Cinco amigos de la infancia se reúnen después de veinte años sin verse porque uno de ellos está empeñado en volver a probar suerte en el maratón de bebidas alcohólicas por los bares de su pueblo natal. Gary King, un cuarentón que todavía no ha conseguido superar la adolescencia, convence a sus cuatro reacios amigos y los arrastra al pueblo en un desesperado intento por llegar al famoso pub “The World’s end”. Pero mientras intentan reconciliar el presente con el pasado, empiezan a darse cuenta de que la auténtica lucha debe librarse por el futuro, y no solo el suyo, sino el de toda la humanidad. Llegar al pub “The World’s end” será el menor de sus problemas.
Tras finalizar en la universidad, cinco compañeros deciden realizar una ruta por los bares de su pueblo, una ruta en la que el objetivo es llegar al último pub “The World’s End”, ninguno de ellos llegará al final del recorrido, por diferentes razones cada uno de ellos deberá abandonar la aventura.

Veinte años después, cuando todos están profesionalmente situados, Gary King el único desempleado del grupo y con el nivel de madurez de un adolescente, conseguirá que se reencuentren de nuevo para completar el reto que no pudieron alcanzar en su juventud. Han de recorrer los doce pubs y beberse una pinta en cada uno de los mismos, pero ya nada es como lo recordaban. En una sátira, igualmente aplicable a nuestro país, los tradicionales pubs se han convertido en lugares regentados por emigrantes y el perfil de los mismos ha cambiado.

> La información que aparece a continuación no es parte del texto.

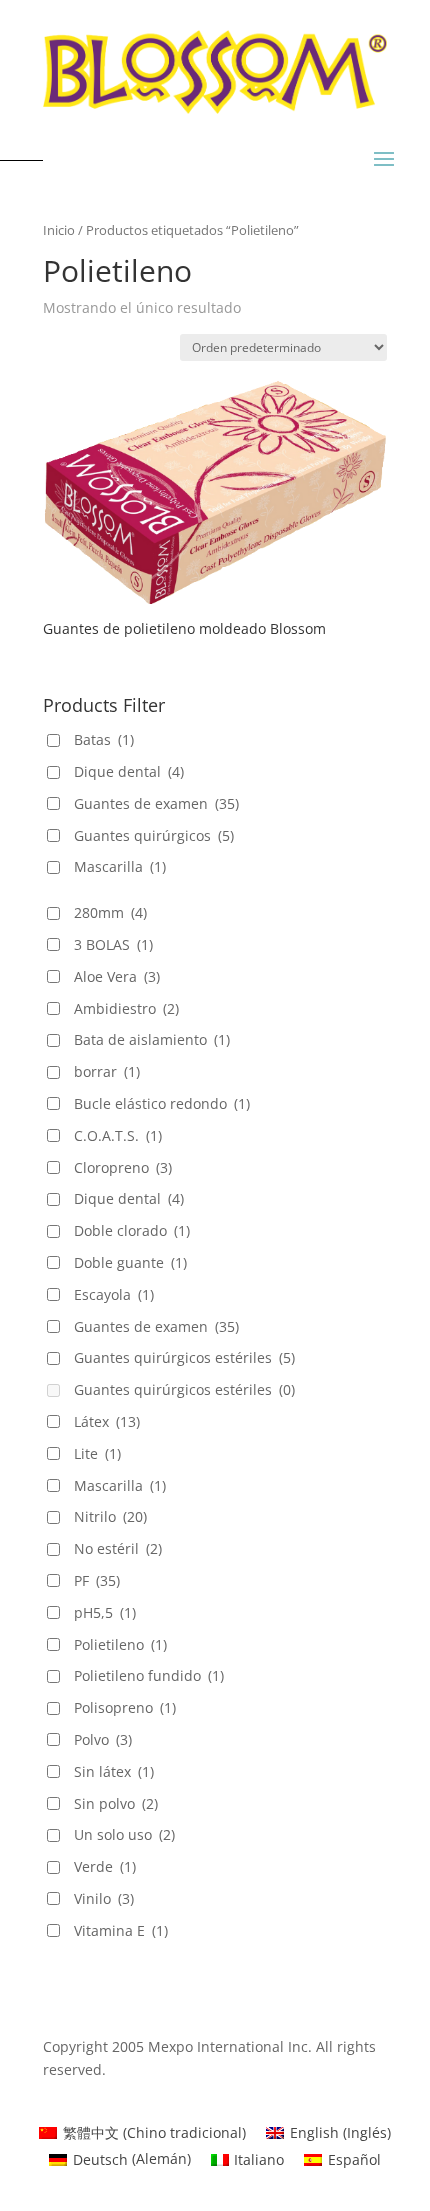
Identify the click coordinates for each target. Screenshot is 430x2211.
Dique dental (129, 771)
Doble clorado (132, 1230)
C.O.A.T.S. (118, 1135)
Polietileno (120, 1644)
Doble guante (130, 1262)
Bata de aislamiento (152, 1039)
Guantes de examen (156, 803)
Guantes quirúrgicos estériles (184, 1357)
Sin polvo (116, 1803)
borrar (107, 1071)
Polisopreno (125, 1707)
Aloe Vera (117, 976)
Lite (97, 1453)
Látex (107, 1421)
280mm (110, 912)
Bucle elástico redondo (162, 1103)
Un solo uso (124, 1834)
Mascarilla (120, 866)
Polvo (103, 1739)
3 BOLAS (113, 944)
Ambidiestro (126, 1008)
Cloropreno (123, 1167)
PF (97, 1580)
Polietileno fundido (149, 1675)
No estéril (118, 1548)
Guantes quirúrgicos (154, 835)
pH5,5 (105, 1612)
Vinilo (104, 1898)
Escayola (114, 1294)
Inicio (59, 230)
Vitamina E (121, 1930)
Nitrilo (110, 1516)
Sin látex (114, 1771)
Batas (104, 739)
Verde (105, 1866)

En este camino van a descubrir un terrible peligro que acecha a la humanidad, una amenaza que tardarán en descubrir, pero que una vez conocida unirá más a los amigos en el logro de su objetivo, que se convertirá en una lucha para salvar al mundo.

Ésta es la historia que nos cuenta “Bienvenidos al fin del mundo” (“The World’s End”), la tercera entrega de la trilogía ‘The Three Flavours Cornetto’ (conocida también como ‘The Blood and Ice Cream trilogy’) que abrió “Zombies Party” (“Shaun of the Dead”) y “Arma fatal” (“Hot Fuzz”), dirigidas por Edgar Wright y protagonizadas por el dúo cómico formado por Simon Pegg y Nick Frost. Junto a ellos, Martin Freeman, David Bradley, Paddy Considine, Eddie Marsan y Rosamund Pike, entre otros. 
Esta película es una apuesta por la diversión, que se sitúa a caballo entre “Zombis Party” y “La invasión de los ultracuerpos”. Una historia altamente recomendable en la que el final no desmerece a una película que, por encima de todo, tiene como objetivo divertir y entretener al espectador.